> [Data listing]:

****

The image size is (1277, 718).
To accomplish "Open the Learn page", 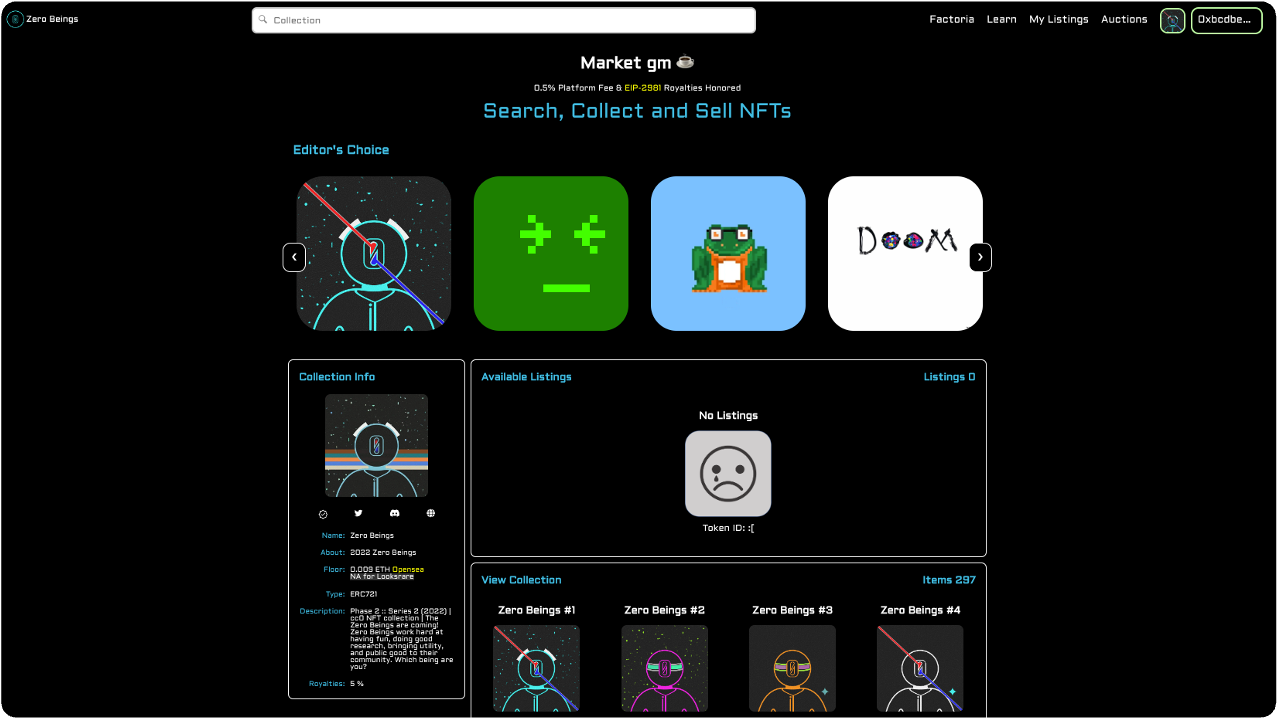I will click(1001, 19).
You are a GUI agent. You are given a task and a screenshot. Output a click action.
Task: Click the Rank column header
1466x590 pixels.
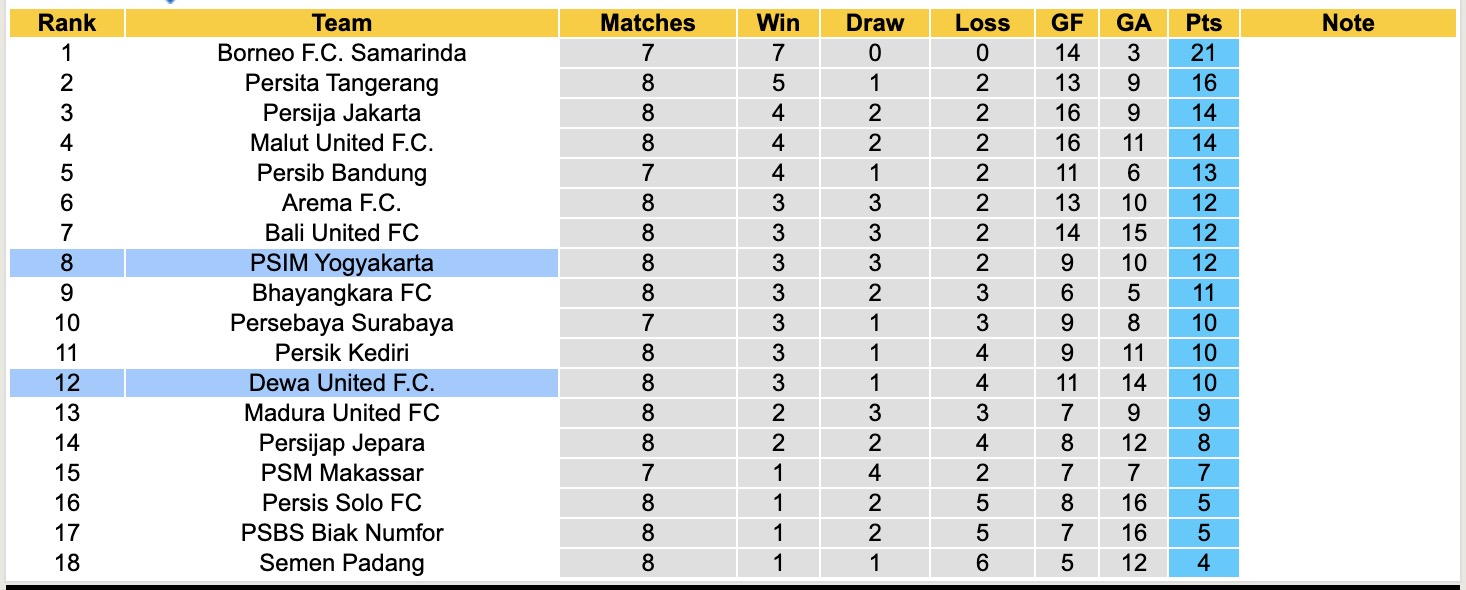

****

> [Instructions for the task]: Only the lines from the one that holds "You are a GUI" through the end of the records above should be printed again, exactly as they are. Leave out the pictures.

> [Expected answer]:
You are a GUI agent. You are given a task and a screenshot. Output a click action.
Task: Click the Rank column header
1466x590 pixels.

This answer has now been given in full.